What are the gaps in our memories, and how do we become aware of them? These questions gnawed at Madeline A. Stratton as she tried to conjure up images of her childhood bedroom, playroom, and kitchen many years later. She found that certain things stood out while others were existed in a haze or were entirely absent. “I’m interested in what our brains chooses to remember,” she said. “What gets fuzzy or what we make up.”
How to fill a space with nothing more than a lingering shadow? Stratton, who has been experimenting with sculpture-as-wall-protrusions, decided to flesh out her memories through multimedia wall hangings using a combination of painting, textile, and sculptured silhouette. “It started as an exercise: what can I actually remember without photographs?” she says. “I sketch them out, and then the colors are based on objects that existed in the space.” If she thinks that there was a blue throw pillow in a room, for example, she might paint one of the walls blue—a suggestion, or an echo.

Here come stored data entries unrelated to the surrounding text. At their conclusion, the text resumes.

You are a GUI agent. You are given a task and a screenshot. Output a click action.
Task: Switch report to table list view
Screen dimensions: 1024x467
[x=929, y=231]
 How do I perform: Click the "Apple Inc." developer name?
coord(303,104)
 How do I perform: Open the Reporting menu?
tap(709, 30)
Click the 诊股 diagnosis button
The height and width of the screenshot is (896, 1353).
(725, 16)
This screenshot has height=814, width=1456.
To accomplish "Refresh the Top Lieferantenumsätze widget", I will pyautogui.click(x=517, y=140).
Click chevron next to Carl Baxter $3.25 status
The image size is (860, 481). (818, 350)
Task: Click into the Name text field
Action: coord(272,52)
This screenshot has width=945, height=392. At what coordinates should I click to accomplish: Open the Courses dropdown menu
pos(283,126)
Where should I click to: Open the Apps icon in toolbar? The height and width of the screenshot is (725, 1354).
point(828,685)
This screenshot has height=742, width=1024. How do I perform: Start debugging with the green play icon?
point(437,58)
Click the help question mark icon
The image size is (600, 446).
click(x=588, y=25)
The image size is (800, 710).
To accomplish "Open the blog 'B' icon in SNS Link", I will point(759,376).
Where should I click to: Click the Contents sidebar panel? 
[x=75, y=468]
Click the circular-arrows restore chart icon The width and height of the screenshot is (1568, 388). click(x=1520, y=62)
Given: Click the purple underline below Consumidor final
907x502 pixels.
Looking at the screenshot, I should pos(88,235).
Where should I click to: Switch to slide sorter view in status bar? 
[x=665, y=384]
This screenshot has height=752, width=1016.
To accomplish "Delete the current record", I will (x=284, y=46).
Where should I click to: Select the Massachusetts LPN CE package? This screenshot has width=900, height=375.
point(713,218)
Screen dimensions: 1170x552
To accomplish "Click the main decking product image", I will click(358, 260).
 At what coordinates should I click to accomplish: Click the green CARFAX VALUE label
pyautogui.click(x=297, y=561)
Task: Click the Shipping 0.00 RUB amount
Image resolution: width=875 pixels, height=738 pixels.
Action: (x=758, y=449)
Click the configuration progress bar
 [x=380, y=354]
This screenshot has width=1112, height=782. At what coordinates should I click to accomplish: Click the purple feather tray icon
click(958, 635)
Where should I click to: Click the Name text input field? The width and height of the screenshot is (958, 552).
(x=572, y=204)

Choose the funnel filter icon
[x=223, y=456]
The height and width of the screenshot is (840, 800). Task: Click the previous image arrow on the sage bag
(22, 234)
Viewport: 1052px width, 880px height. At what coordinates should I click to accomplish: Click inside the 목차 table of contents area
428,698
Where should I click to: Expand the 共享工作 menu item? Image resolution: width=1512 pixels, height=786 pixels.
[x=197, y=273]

In the center of the piece resides the nexus of these memories: a knickknack or a piece of furniture that was significant to her. Stratton hand stitches the outline of the object—a chair or a telephone perhaps—onto tulle, which allows for it to project onto the wall behind the work. “I want the space that they’re displayed in to be a part of the piece,” she says. “That play of the shadow behind them is really important.”